An additional textual point: the original Hebrew of Psalm 110 does have “Yahweh” first and then adonai second in the line “The Lord (Yahweh) said to my Lord (adonai . . .). This would have been obscured in the Hebrew reading of Psalm 110 (devout Hebrews would not have spoken the word “Yahweh” but would have inserted the vocalization of adonai) but it is obscured a bit in the Greek as well where the text of Matthew 22 uses kyrios both times. But it is important to remember that this is the Great I Am of Israel elevating the Messiah to a place superior to David or anyone else on earth.
Matthew’s version of this encounter with the Pharisees shows Jesus subtly changing the original version of the Shema. The Shema of Deuteronomy 6 asks us to love God with all our heart, soul, and strength. Jesus alters it to heart, soul, and mind, and surely the Pharisees and everyone else there noticed the change. As Neal Plantinga once observed, if some night at bedtime your child prayed, “Now I lay me down to sleep I pray the Lord my brain to keep,” well, you’d notice!

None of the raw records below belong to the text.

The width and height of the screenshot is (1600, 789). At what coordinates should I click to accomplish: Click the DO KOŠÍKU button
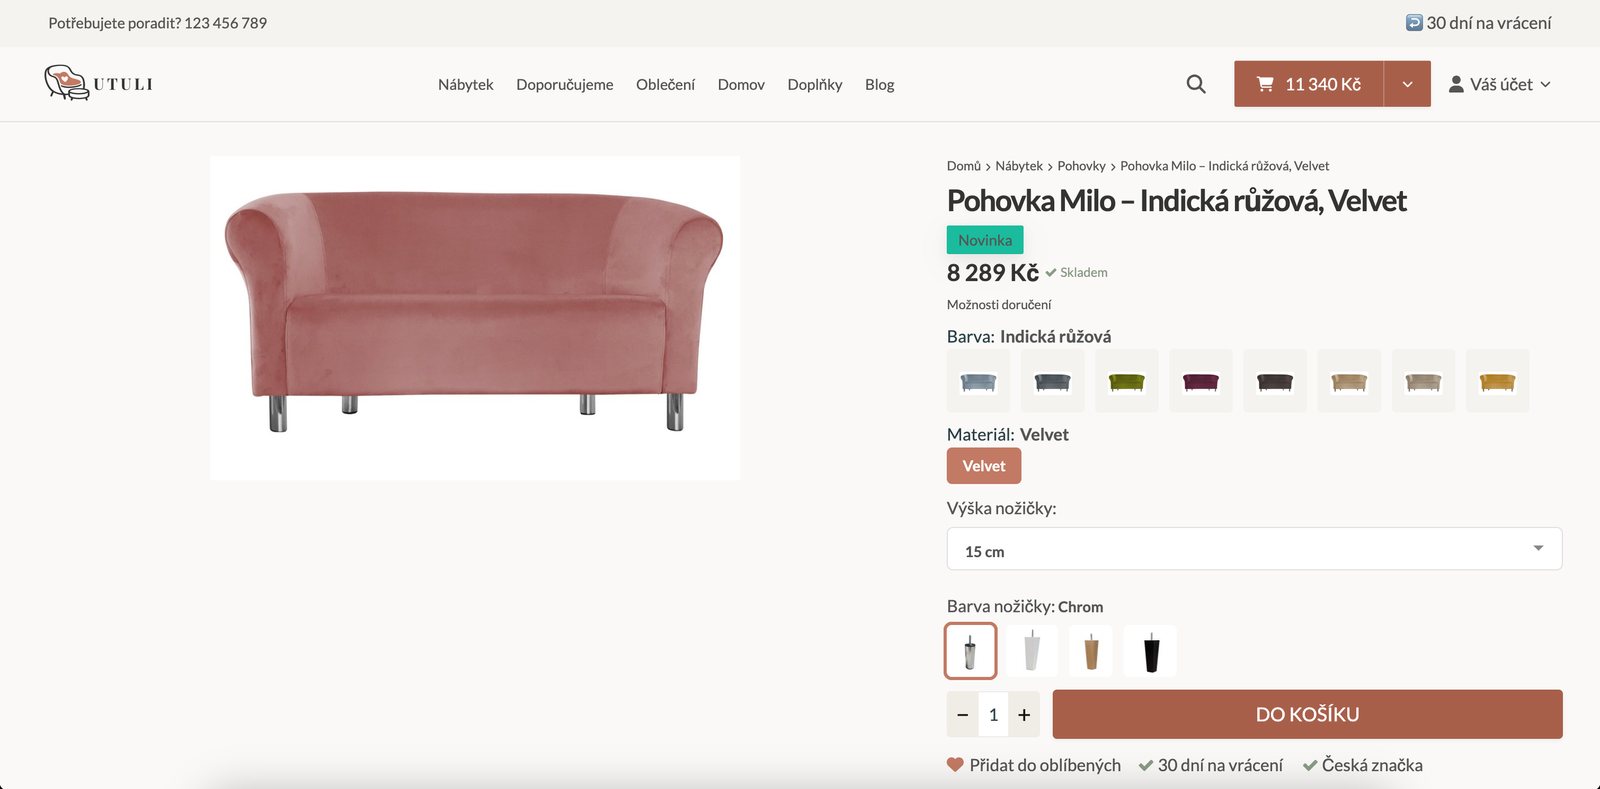pyautogui.click(x=1307, y=714)
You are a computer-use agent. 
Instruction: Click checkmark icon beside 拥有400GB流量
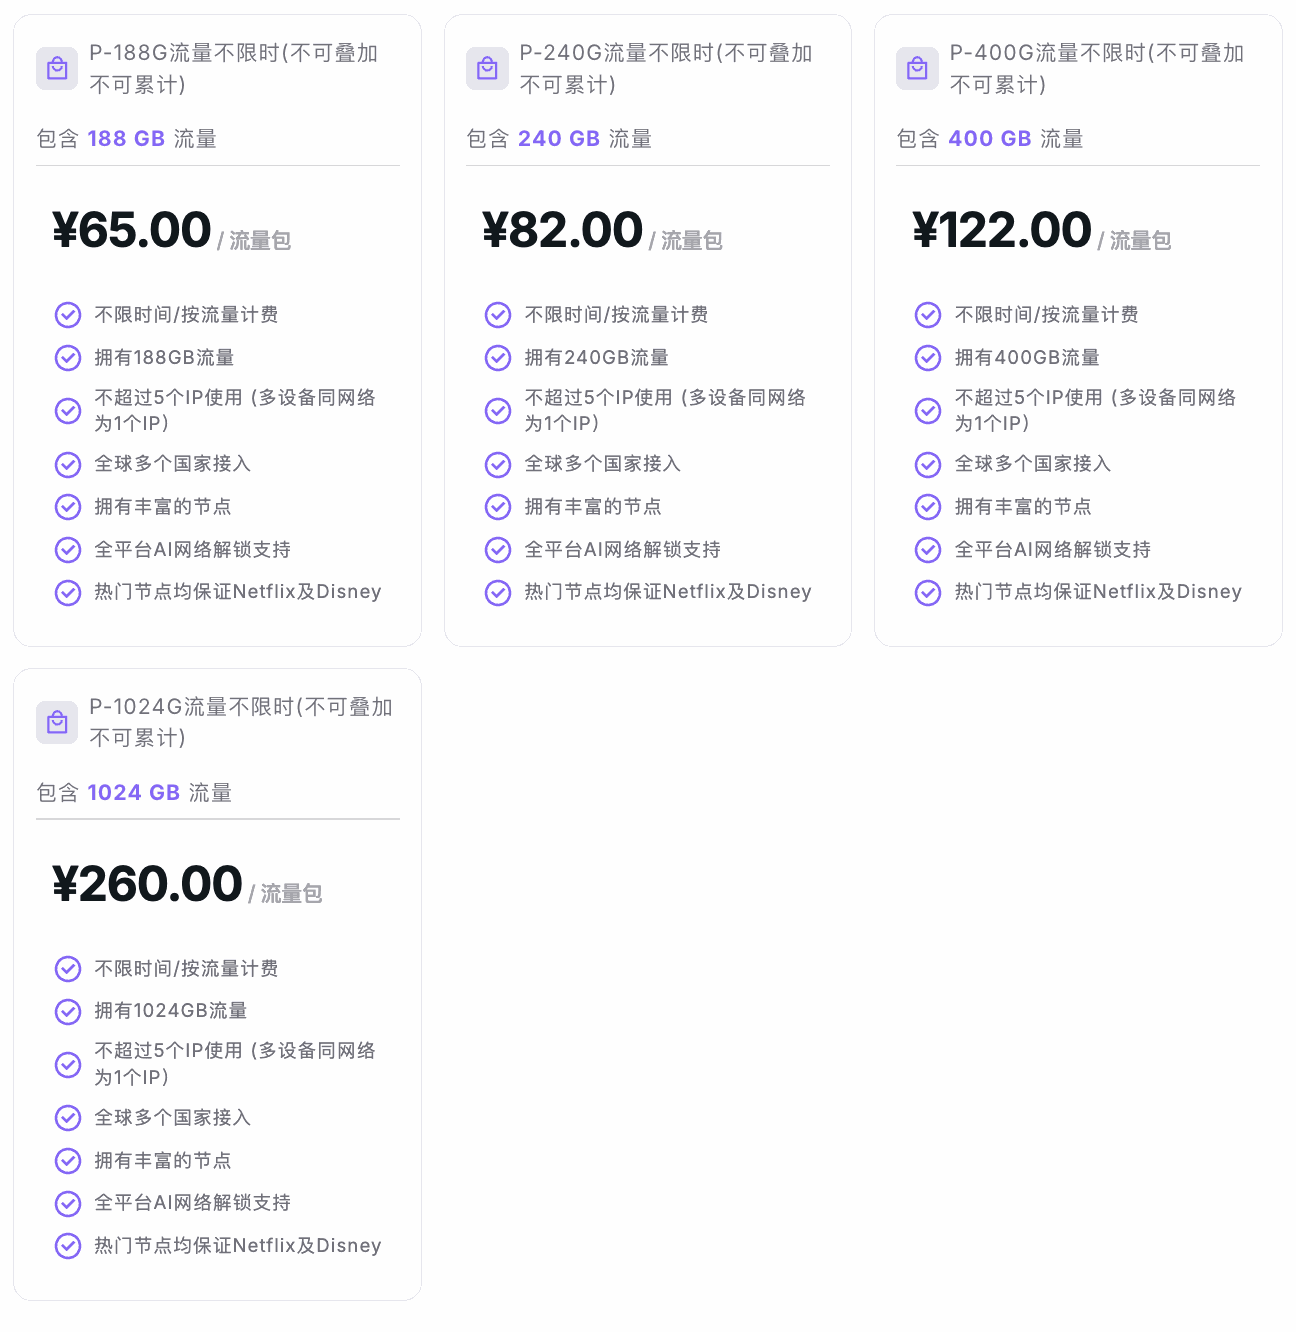click(x=928, y=358)
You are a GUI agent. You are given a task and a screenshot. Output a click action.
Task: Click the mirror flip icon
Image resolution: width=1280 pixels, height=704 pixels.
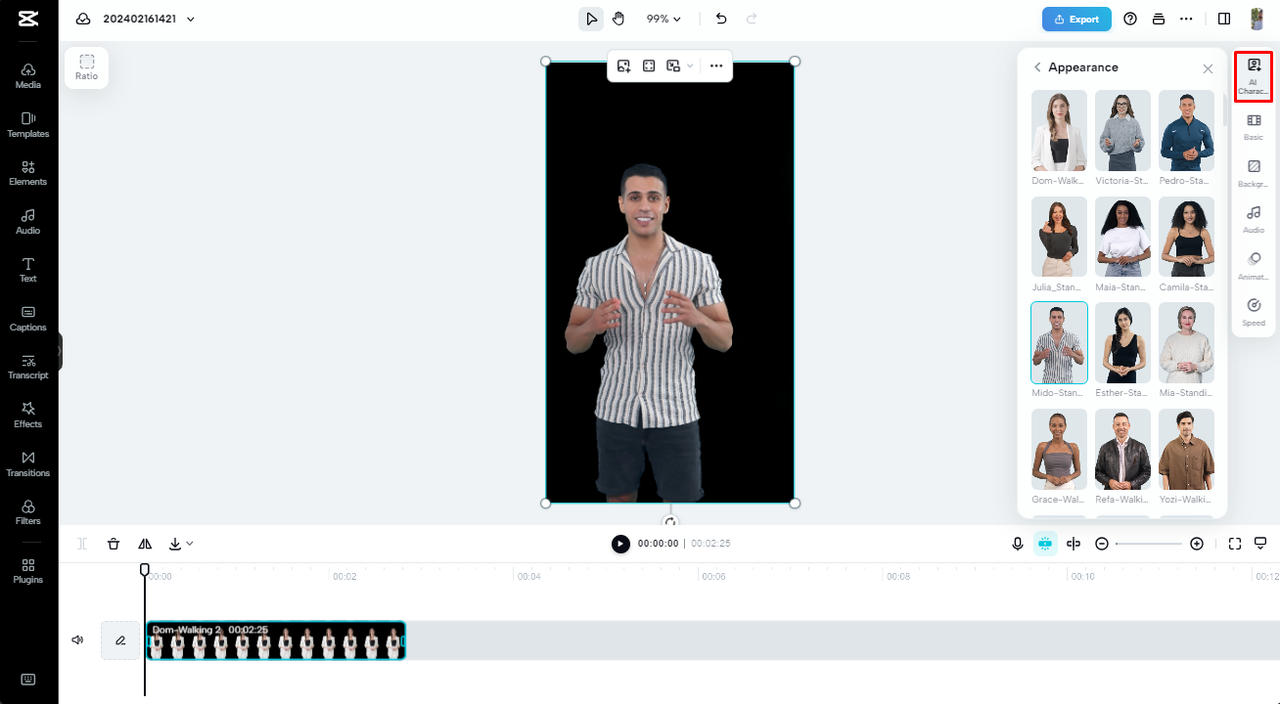pyautogui.click(x=145, y=544)
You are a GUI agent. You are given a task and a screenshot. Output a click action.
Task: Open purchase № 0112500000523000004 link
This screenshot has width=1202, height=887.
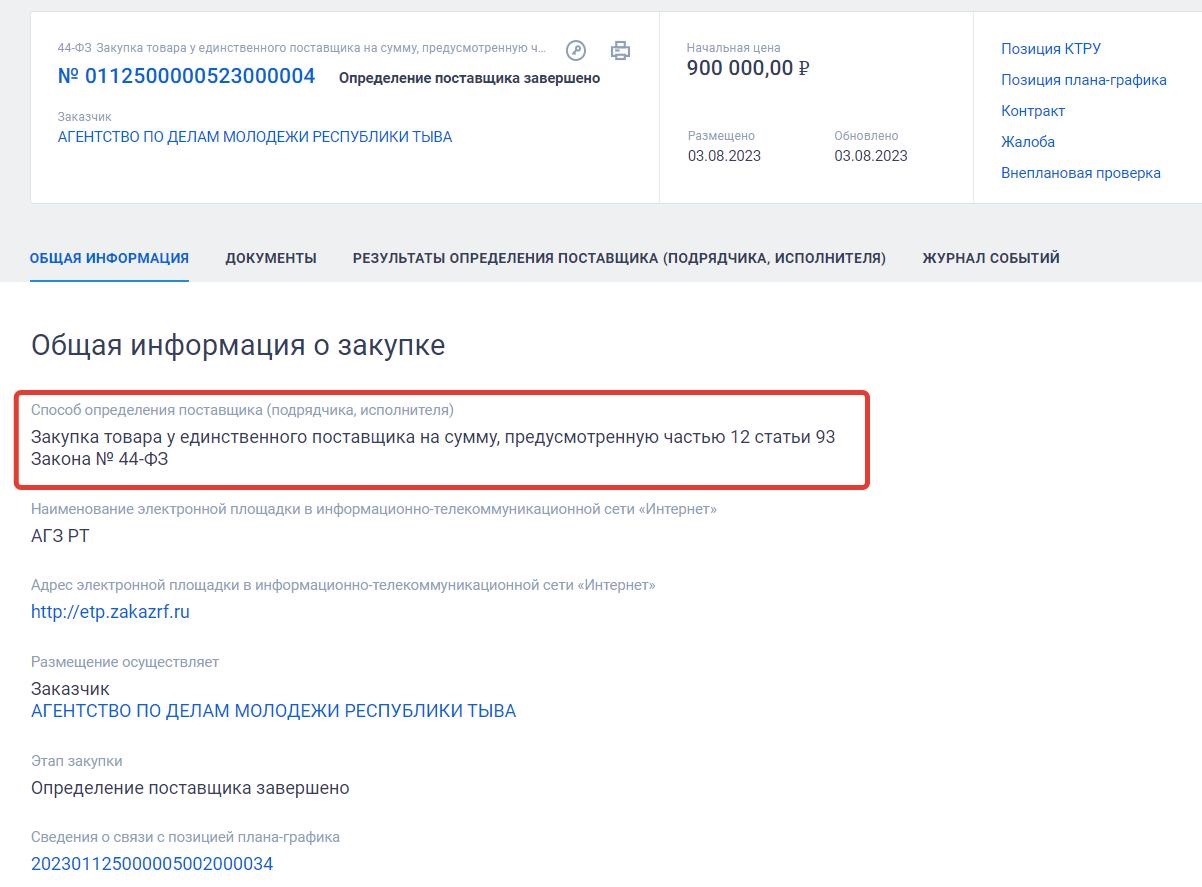[x=185, y=75]
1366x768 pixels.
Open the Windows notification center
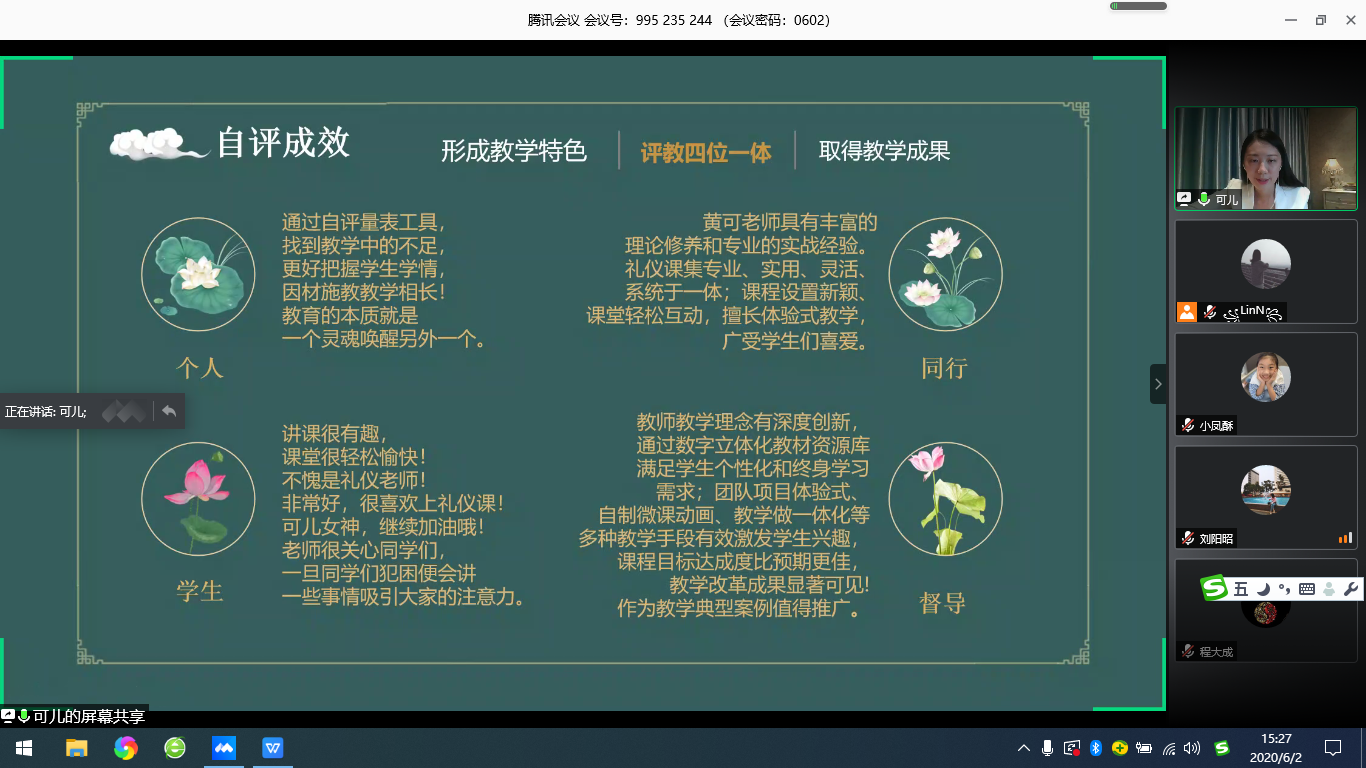click(1333, 748)
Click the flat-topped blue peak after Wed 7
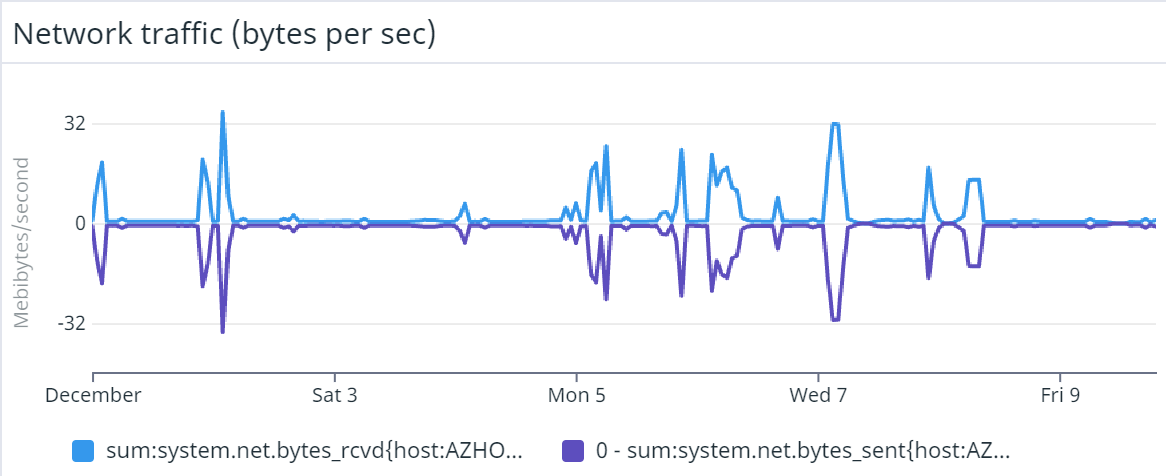This screenshot has width=1166, height=476. coord(835,124)
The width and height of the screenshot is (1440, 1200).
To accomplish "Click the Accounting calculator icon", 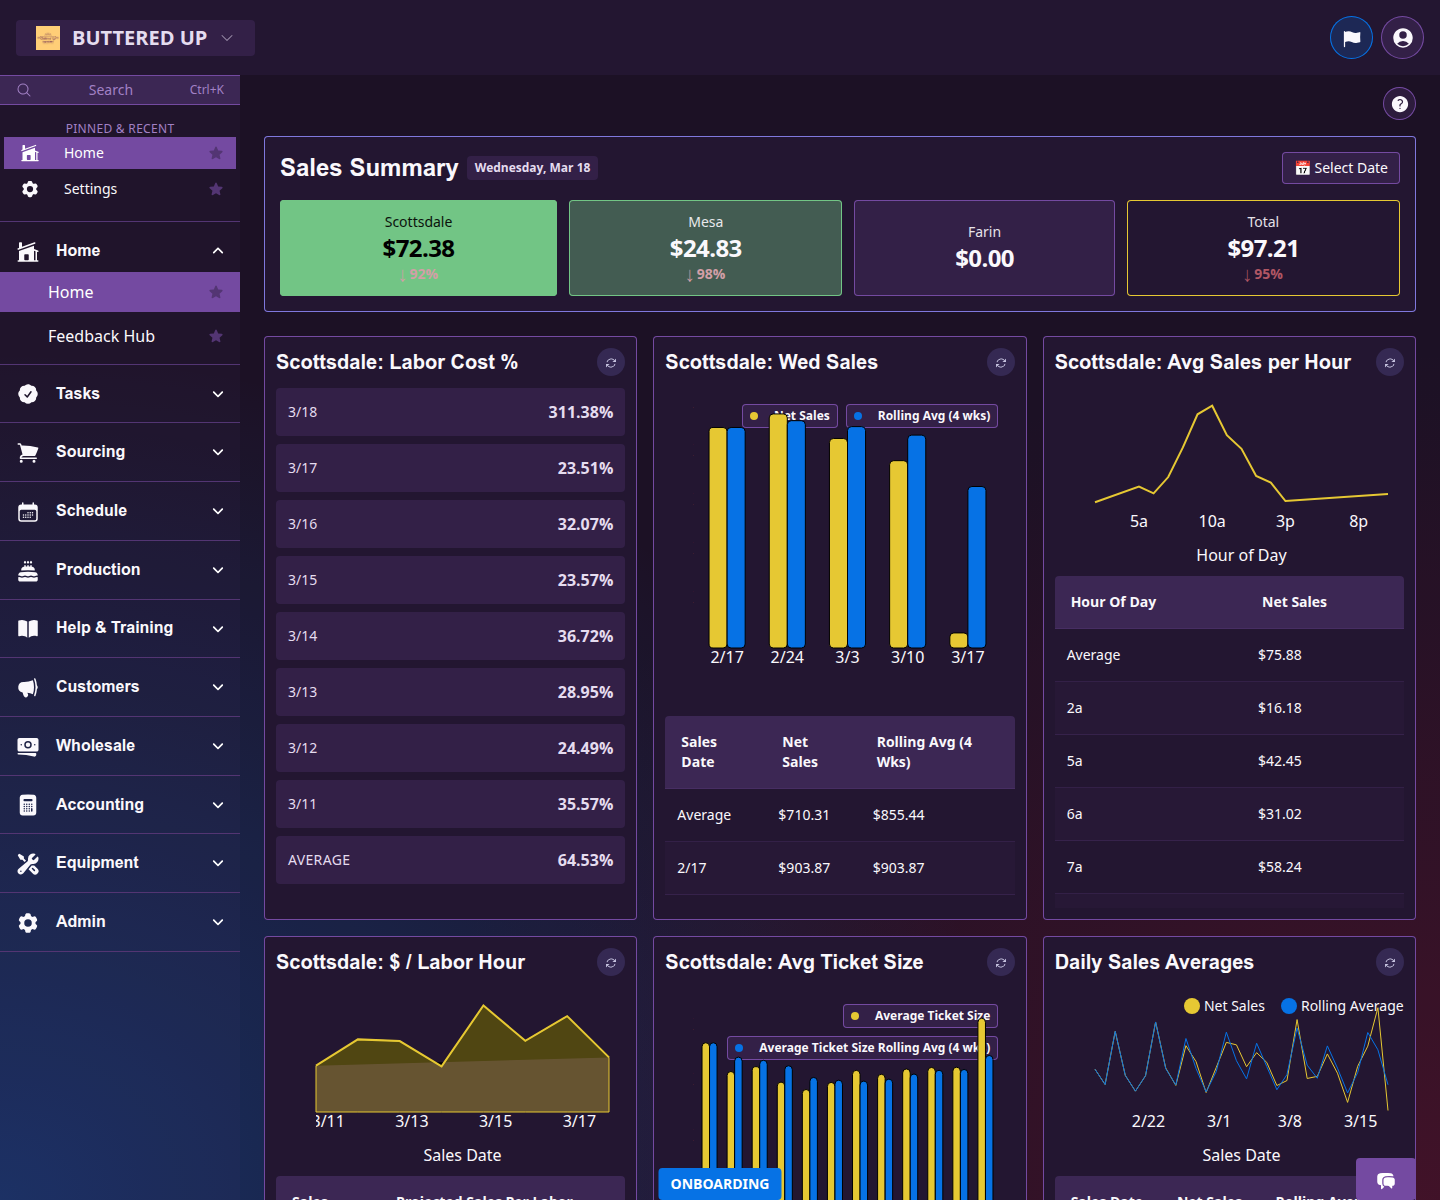I will [29, 804].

It’s difficult to say why Jesus made this substitution. It may well tie in with a key theme of Matthew’s Gospel: namely, that knowledge is important. We have to UNDERSTAND that Jesus is the Messiah and even if he ends up looking different than the tradition had come to expect, he is the One. This is also why, all through Matthew, the disciples come off as more with it than they generally do in, say, Mark’s Gospel. Whereas Mark is content to leave the disciples in a befuddled state any number of times, Matthew’s versions of those same stories often throw in “Then the disciples understood that Jesus meant . . . .” So throwing in “mind” to the traditional Shema formula fits Matthew’s larger purpose.
But specifically here in Matthew 22, Jesus’ mention of “mind” was also was a none-too-subtle rebuke of the Pharisees. They were good at using their minds to do legalistic hair-splitting of all kinds. They had just now focused their mental faculties on coming up with clever questions with which to trip Jesus up. Maybe this was Jesus’ way of telling them that being tricky was not the reason God had given them brains in the first place! We are supposed to honor God in how we think and reason just as surely in how well we live in terms of other areas of morality. God, in short, has something to do with everything. Or at least God should.